I usually write to forget things and when I actually do that I tend to take down the things which are impossible to forget, things or sensations which are unavoidable because they continue to coexist with you. You could not forget a toothache because it is always there, on your nerves, you could not forget – at least for a while – a person that you have lost, and I do not refer to death or other unfortunate events, you cannot forget a pimple because every time you look in the mirror you shall certainly see the red dot. But you could always forget your keys, your cell phone, your glasses, a book, an umbrella. However, this latter loss is not as painful as the former. And what do mothers do when their 6 months old child is continuously throwing toys all over the place and can’t recover them? They tie the toys to the bed so that recovery is easily possible. The same strategy is applied to adults but only with a slight difference: the strings are invisible. For instance, I have one of my strings attached to my door keys because I know I can’t get out of the house without them. Another string is attached to my phone because I know I cannot survive without it out there, in the open.

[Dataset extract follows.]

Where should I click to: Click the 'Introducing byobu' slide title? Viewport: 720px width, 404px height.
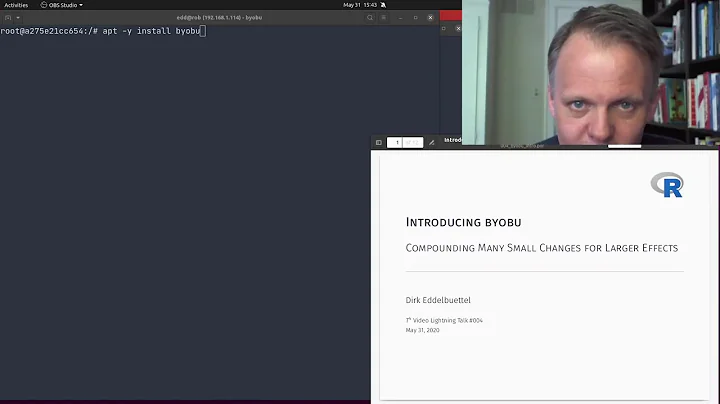[x=463, y=222]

Another string is attached to my family, another one is attached to you. I leave bookmarks everywhere. Each time I discuss with you I leave a bookmark into your thoughts and you leave one into my thoughts and each time we meet we can easily resume our thoughts. Knowing that the orange juice is in the fridge is a bookmark or a string. At this particular moment I have a bookmark in the fridge because I have some yogurt hidden there. When I wake up in the morning one of my strings automatically attaches to the coffee machine and to the energy drink I keep in the refrigerator. But then I have to pull one of those two strings, it is always a matter of choice. You can also use strings or bookmarks for the past but this process is particularly risky because you don’t actually know when one of the strings stretches too much. Then the string snaps and the 6 months old child starts to cry. Eventually strings and bookmarks get lost and you have to use other strings and bookmarks to get to them. Then you have a sort of web. Then it gets too dark.

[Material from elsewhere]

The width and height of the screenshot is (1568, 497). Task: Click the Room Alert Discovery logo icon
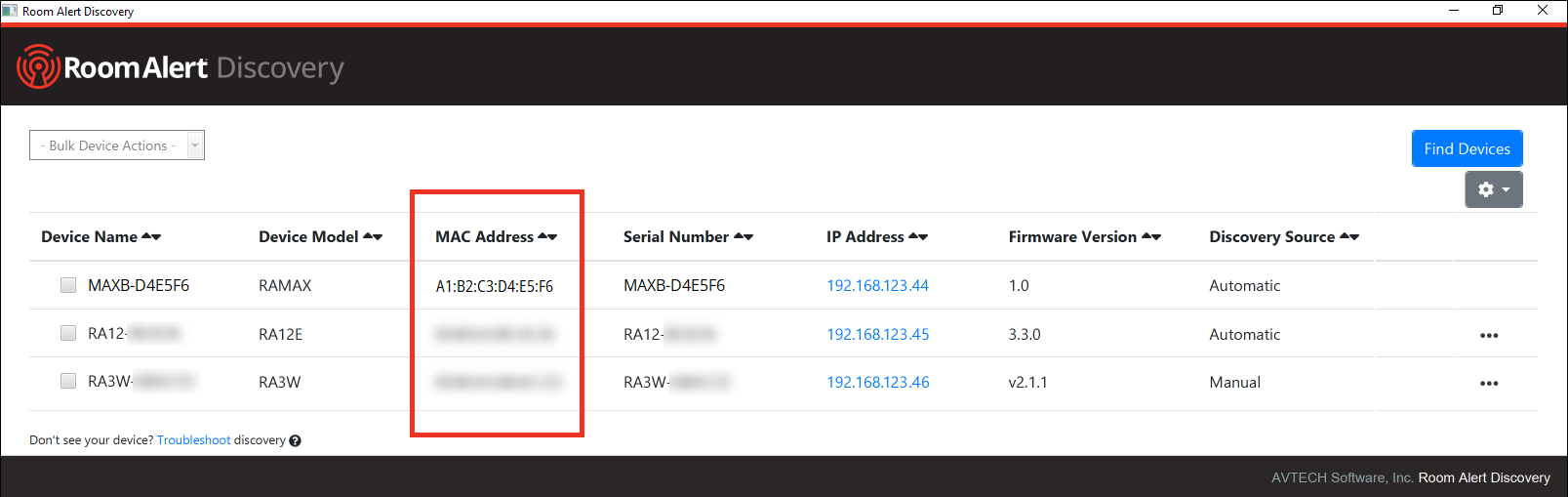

They say: brush your teeth! I am aware that brushing my teeth is vital but then I am also aware of the fact that eventually I am going to lose my teeth because things are not made to last forever. To lose your teeth is unavoidable, inevitable and ineluctable. They say: things which are made by man’s hands are not going to last forever! True, but not even the man is made to last forever. Then they say: you need to get at least 8 hours of sleep and 8 hours of active rest. This is the perfect recipe. Then you live happily ever after. But what happens if you can’t sleep or you don’t have 8 hours. You don’t sleep at all. Nevertheless, sleep is unavoidable, inevitable, and ineluctable. Passion is unavoidable, inevitable, and ineluctable. How can you live forever when death is unavoidable, inevitable, and ineluctable? Can you enjoy the moment when the end of it is unavoidable, inevitable, and ineluctable? Be a rebel, be a mutineer they say, be the malcontent. But when you go home you have to wash your feet because they stink and you have to go to sleep. Can you be a rebel in your sleep? You could sleep upside down, you could sleep with your socks on, you could move your feet while sleeping.
Snap, goes the string. This 6 months old baby will grow into a rebel because it won’t stop crying.